Saved entries:
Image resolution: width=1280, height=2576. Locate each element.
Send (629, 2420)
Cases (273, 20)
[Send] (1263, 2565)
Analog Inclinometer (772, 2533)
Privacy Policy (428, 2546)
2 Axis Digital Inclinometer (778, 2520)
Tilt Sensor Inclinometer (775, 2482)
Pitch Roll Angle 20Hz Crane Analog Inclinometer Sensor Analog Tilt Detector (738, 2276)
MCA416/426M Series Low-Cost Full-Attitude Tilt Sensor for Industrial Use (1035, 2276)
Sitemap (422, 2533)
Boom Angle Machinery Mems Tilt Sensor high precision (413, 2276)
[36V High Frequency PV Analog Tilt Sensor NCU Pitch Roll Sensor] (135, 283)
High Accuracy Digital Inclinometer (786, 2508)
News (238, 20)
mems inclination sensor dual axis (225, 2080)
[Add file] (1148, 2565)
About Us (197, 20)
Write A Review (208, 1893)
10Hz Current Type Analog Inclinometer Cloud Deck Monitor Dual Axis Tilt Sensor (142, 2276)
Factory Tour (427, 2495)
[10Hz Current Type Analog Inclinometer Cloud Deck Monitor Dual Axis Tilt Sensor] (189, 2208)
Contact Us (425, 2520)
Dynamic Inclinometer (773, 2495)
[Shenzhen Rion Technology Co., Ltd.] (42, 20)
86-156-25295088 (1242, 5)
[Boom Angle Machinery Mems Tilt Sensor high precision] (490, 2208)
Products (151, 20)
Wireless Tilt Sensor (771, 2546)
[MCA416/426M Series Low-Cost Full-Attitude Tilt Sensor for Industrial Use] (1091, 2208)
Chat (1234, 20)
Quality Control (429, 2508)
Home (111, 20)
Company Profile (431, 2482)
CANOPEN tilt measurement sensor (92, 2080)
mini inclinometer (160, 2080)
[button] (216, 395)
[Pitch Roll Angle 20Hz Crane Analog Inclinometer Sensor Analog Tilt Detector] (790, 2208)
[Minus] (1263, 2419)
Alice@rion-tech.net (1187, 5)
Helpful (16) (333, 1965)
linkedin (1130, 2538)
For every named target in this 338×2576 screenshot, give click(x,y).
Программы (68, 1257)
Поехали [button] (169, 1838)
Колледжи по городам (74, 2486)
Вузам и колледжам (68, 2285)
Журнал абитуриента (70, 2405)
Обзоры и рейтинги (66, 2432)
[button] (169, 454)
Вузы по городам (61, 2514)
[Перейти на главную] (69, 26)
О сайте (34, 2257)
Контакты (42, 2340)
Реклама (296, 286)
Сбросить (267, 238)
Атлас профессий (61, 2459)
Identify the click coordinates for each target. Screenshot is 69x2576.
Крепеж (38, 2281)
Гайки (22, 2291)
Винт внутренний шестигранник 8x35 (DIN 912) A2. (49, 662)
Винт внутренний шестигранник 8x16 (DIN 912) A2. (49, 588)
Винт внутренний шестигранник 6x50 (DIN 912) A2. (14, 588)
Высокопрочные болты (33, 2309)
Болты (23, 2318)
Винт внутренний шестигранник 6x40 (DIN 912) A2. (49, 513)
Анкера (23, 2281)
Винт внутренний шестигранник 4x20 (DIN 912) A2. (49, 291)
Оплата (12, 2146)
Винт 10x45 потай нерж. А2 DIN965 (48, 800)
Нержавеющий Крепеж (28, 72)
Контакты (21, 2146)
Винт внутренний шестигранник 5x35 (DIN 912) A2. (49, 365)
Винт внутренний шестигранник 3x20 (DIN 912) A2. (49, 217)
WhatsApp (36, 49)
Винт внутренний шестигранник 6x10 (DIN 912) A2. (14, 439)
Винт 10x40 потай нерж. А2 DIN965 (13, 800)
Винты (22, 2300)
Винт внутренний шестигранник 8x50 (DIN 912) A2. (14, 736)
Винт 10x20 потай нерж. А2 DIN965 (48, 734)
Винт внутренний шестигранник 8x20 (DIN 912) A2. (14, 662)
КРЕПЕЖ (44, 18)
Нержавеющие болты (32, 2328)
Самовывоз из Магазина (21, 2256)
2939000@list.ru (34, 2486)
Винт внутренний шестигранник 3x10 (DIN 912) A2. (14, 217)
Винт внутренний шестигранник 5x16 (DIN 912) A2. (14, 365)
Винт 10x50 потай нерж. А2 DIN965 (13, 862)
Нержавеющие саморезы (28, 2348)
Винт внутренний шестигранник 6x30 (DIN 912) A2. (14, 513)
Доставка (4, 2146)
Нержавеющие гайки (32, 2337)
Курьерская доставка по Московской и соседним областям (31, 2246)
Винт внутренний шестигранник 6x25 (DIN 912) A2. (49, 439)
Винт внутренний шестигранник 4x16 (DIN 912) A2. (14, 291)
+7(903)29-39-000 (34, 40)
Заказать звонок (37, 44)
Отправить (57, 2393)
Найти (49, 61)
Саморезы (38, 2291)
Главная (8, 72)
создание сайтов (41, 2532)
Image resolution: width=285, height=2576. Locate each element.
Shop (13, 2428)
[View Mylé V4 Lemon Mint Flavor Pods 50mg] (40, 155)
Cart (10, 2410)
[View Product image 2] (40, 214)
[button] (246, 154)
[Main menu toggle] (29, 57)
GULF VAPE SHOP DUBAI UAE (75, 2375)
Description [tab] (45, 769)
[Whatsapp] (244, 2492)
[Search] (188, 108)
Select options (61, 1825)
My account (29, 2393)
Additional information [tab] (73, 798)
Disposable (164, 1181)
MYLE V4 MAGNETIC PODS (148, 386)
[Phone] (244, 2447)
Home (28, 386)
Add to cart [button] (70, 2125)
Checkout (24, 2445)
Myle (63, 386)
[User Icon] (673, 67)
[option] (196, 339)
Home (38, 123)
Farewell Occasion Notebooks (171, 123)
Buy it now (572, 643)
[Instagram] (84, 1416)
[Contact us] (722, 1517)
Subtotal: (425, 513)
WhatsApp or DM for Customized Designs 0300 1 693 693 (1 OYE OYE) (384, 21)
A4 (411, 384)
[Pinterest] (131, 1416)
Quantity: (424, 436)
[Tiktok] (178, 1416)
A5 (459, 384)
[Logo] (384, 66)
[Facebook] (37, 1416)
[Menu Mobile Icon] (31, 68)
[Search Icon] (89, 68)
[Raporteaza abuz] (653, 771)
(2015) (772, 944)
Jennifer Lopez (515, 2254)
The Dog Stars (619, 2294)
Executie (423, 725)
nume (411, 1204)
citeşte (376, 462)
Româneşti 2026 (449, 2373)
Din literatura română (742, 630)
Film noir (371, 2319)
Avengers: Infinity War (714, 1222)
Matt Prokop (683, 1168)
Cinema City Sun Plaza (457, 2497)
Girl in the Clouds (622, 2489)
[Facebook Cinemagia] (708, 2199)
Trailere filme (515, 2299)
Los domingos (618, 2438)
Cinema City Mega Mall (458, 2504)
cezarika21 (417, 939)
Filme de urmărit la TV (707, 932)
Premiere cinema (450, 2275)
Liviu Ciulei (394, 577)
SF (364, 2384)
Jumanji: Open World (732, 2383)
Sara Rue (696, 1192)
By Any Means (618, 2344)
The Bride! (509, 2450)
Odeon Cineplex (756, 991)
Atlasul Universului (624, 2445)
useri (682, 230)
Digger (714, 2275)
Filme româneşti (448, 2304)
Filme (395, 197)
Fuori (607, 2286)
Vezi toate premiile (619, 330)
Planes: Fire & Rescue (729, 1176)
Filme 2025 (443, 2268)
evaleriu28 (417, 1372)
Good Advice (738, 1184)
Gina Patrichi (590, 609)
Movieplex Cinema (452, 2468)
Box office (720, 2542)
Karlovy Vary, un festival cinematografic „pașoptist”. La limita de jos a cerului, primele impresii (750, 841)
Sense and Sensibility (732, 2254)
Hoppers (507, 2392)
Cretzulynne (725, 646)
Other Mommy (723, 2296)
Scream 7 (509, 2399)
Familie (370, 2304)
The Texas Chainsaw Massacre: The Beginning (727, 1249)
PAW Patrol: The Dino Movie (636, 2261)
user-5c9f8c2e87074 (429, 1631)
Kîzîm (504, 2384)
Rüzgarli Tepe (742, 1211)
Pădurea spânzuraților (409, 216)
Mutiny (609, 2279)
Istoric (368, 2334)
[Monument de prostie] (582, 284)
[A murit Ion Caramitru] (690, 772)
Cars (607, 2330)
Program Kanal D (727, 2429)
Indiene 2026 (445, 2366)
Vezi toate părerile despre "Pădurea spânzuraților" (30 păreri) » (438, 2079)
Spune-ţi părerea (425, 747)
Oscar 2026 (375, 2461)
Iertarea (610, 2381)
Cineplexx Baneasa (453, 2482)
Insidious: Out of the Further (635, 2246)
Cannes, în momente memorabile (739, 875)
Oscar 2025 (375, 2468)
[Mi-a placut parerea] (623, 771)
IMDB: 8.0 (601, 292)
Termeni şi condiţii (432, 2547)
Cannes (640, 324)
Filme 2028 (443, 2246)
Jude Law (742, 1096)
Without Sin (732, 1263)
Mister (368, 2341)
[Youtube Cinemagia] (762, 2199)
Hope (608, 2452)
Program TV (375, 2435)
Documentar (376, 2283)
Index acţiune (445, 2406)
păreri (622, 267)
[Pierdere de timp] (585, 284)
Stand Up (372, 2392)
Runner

§ EXERCISE DESCRIPTION
Set down, unchanged, only those lines above that fall between the line with "Quantity: (424, 436)" and the line with "Film noir (371, 2319)", the two end lines included.

§ YOUR SOLUTION
Quantity: (424, 436)
[Tiktok] (178, 1416)
A5 (459, 384)
[Logo] (384, 66)
[Facebook] (37, 1416)
[Menu Mobile Icon] (31, 68)
[Search Icon] (89, 68)
[Raporteaza abuz] (653, 771)
(2015) (772, 944)
Jennifer Lopez (515, 2254)
The Dog Stars (619, 2294)
Executie (423, 725)
nume (411, 1204)
citeşte (376, 462)
Româneşti 2026 (449, 2373)
Din literatura română (742, 630)
Film noir (371, 2319)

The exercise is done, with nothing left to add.